I’ve also been helping our a great deal with the three sun bears that are at the care centre. Our other bear enrichment interns left so it’s been left up to us to take care of them. Throughout the day I get them new logs that they like to eat and claw at, branches, and give out peanuts, honey, and sardines. Kevin, one of the sun bears, is like a big dog, or a kid in a bear suit. He loves to play and I spend a while every day wrestling with him, scratching his back, etc


. He’s the cutest thing ever. We also dug him a new digging pit for a new digging cage. The pit then turned into a swimming pool after a few days of heavy rain. We had to spend the morning bucketing it out, which wasn’t easy. They installed the new cage in absolutely pouring rain as the pit filled back up. But it’s dry now and we’ve put heaps of logs and enrichment in there for Kevin to really enjoy every day. He spends hours and hours in there just digging.



A Traditional Dayak Wedding


Day 1: Another Bumpy Ride

A couple weekends ago we had the opportunity to go see a traditional Dayak wedding. Dayak is the local tribe (tribe is the best way I know how to describe it) of the people where I live. A young couple who work at the care centre here were getting hitched! So we traveled once again for hours and hours in the back of a truck down dusty, pot-holed roads. Sarah and I had a grand old time in the back singing very loudly to some very bad songs.


We arrived late at night, but went straight to the festivities. This little village had set up quite the party. All the houses were decorated, there were streamers and banners everywhere, and a big stage set up with singers and dancers. After a quick bite to eat (Indonesians are big on feeding people when you arrive somewhere) we sat down to watch the singing and dancing. Naturally, we got roped into dancing to a couple of songs, very bar-mitzvah-esque, but fun nonetheless. Hey, that kind of rhymed. That night, the first tradition they partake in, is the families, followed by basically the whole village, follow the soon-to-be-newlyweds down to the river, carrying large baskets of uncooked rice. They wash the rice in the river and say some prayers and then back to dancing! We finally trudged back own the road to they house we were all staying in to finally get some sleep after a long long day.

The men carrying baskets of rice to was in the river


Day 2: Mandi Duluh dan Menikan
A Bath First (a popular Indonesian saying) and A Wedding

The next day was the big wedding day. But first, a quick dip in a river. We once again all piled into the truck and drove out of the village to a beautiful clearing that in the wet season is a huge lake. We then drove through another, even tinier village to the river. It was one of the most beautiful spots I’ve seen in Indonesia so far. A nice river, a quaint village, and a beautiful view. We all jumped in and swam around and jumped in again. Incredibly refreshing!! It turned out later that kids HAD in fact seen some little crocodiles in that same river a few days earlier, but hey, we didn’t know that then, so… ignorance is bliss is this case.

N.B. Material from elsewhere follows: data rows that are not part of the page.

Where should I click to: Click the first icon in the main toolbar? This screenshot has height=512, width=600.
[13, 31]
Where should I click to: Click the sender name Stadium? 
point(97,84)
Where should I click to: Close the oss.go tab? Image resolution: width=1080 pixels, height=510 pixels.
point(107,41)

After changing into our party clothes, we walked down the road to the wedding. There was more singing and dancing as the couple and their parents sat on a separate little stage and received guests. It seems like an incredibly long and tedious day for them. The bride actually changed gowns three times throughout the day. I can’t express in words how much food there was. They cook pounds and pounds of rice, some in HUGE woks outside over a fire, and some cooked in bamboo. The bamboo rice is sweetened with some coconut. We watched the old women stir the rice and ceremoniously unwrap the bamboo rice and cut the long tubes into smaller pieces for everyone to eat. They also cook these pancake-like things that are cooked in so much oil they were actually hard to eat. These two old ladies sat for hours and hours cooking thousands of these pancakes. They ushered us into the house a couple of times to eat these giant pancakes.

Sweet rice, wrapped in leaves, cooked in bamboo

The rice is cooked in these bamboo trunks





After a quick nap and break from the festivities, the traditional ceremonies began around 3 pm. The bride, her maid of honor, the groom, and his best man got all dressed up in traditional Dayak dress, and their arms, legs, and facse were all painted. The bride and her maid of honor sat in her house, while the groom and his best man, followed by the men of the village, walked from his house to hers to ‘pick her up’ for the wedding. They all sat in the house for a while as everyone crowded around taking pictures, all the while the elders of the village played some drums, and the wedding party was blessed.





Then everyone, the wedding party, their families, and the entire village, walked in a procession, again while loud drums were playing, down the street to a traditional Dayak ‘pondok’, or long house. Here the wedding party walked around the house three times before entering.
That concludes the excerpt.